Ciò non toglie che l'idea dell’Africa smerciata in Occidente non esista. Noi italiani ed europei, per Biondillo, come per la sottoscritta, abbiamo «il diritto-dovere di guardare finalmente all’Africa come a un vicino di casa, anche dal punto di vista culturale»; di toglierci di dosso i pregiudizi che pensiamo di non avere; di finirla di ritenerci superiori, ché superiori ci consideriamo troppo spesso, anche quando ci sentiamo gonfi di compassione per i “poveri” abitanti di quel continente “dilianato da carestie e guerre civili”

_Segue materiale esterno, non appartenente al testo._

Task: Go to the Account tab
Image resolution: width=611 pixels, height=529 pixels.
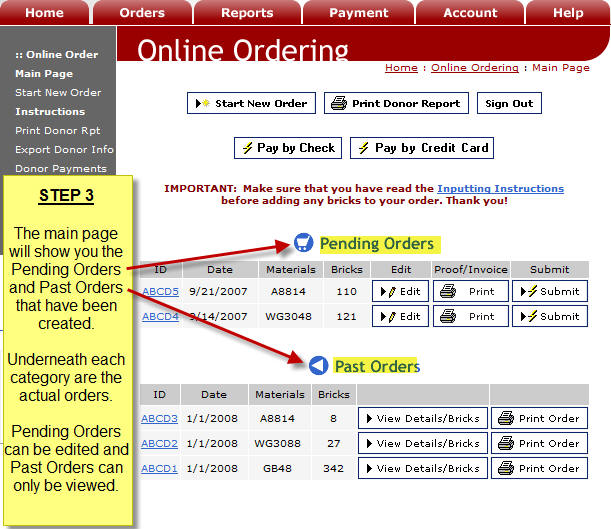Action: click(470, 13)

Gianni Biondillo ci porta nell'Africa che esiste. Quella in cui bambine come Nighty vengono rapite, mentre nell'Eritrea che impone il servizio militare a vita si proietta X-Factor. Se volete iniziare a conoscere qualcosa di quel continente senza lenti di qualsivoglia colore, divertendovi ma pronti a vedere sgretolarsi le vostre convinzioni e pre-conoscenze, L'Africa non esiste è un ottimo inizio.